O formato da ortodoxia Trinitária é finalmente completo por textos que sugerem a pluralidade de pessoas na Divindade (Gn. 1.1-3,26; Sl. 2.7; Dn. 7), textos como 1 Co. 8.6 em que Jesus Cristo tem seu lugar no meio do Shemá judaico, e dezenas de textos que falam do Pai, Filho e Espírito Santo no meio do Shema Judaico, e dezenas de textos que falam do Pai, Filho e Espírito Santo na mesma expressão, equiparando os três em poder, mas assumindo distintas personalidades (Mt. 28.19; Gl. 4.6; 1 Co. 12.4-6; 1 Pe. 1.1-2; 2 Co. 2.21-22; 13.14; Ef. 1.13-14; 2.18, 20-22; 3.14-17; 4.4-6; 5.18-20; 6.10-18).
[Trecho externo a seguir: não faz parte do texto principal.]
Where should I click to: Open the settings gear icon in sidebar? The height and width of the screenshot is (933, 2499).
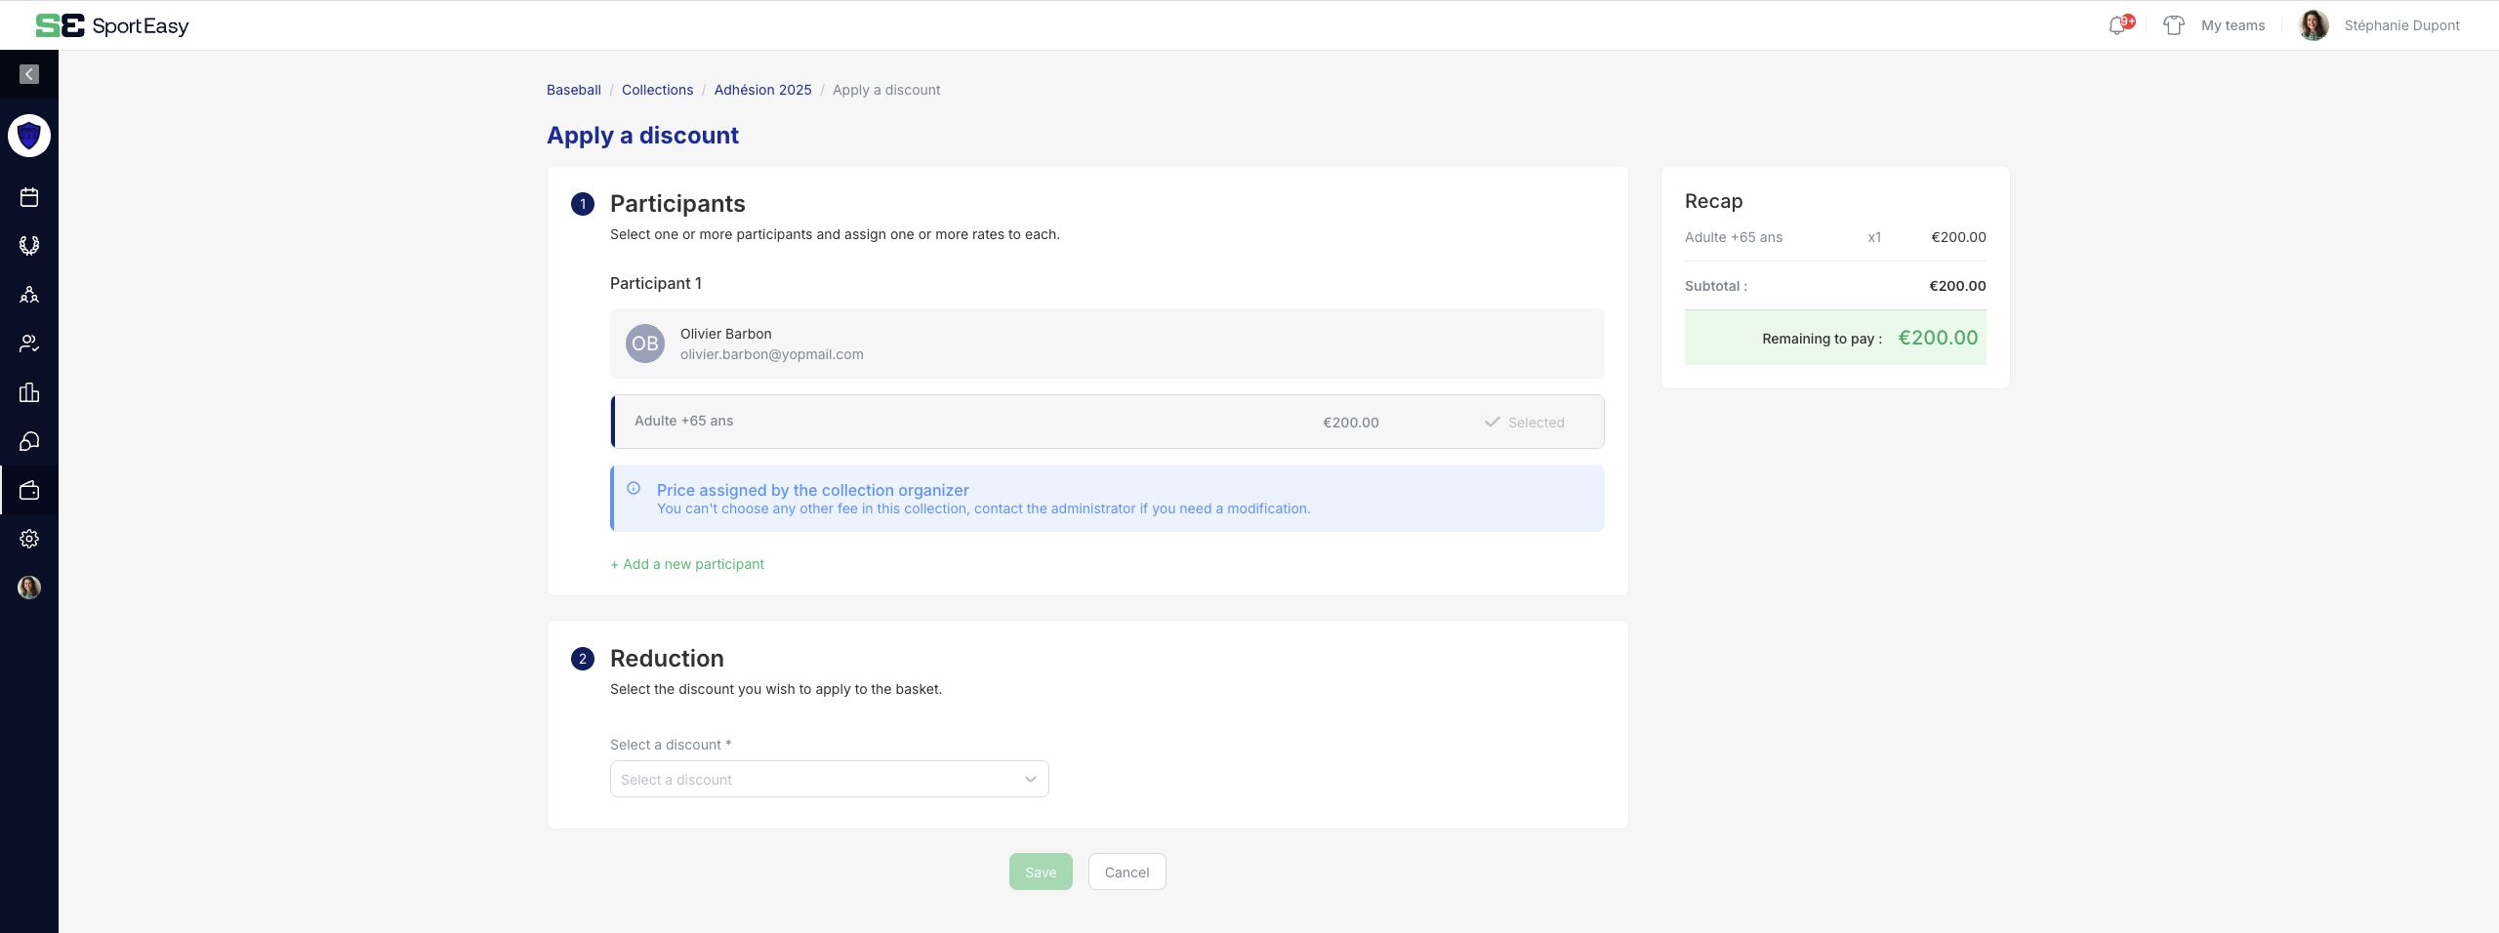click(x=29, y=539)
A doutrina da Trindade, conforme resumida nas sete declarações anteriores, não é uma invenção filosófica criada por excesso de zelo ou excesso de inteligência dos primeiros teólogos, mas um dos elementos centrais da ortodoxia que podem ser mostrados, explicita ou implicitamente, a partir de uma multidão de textos bíblicos.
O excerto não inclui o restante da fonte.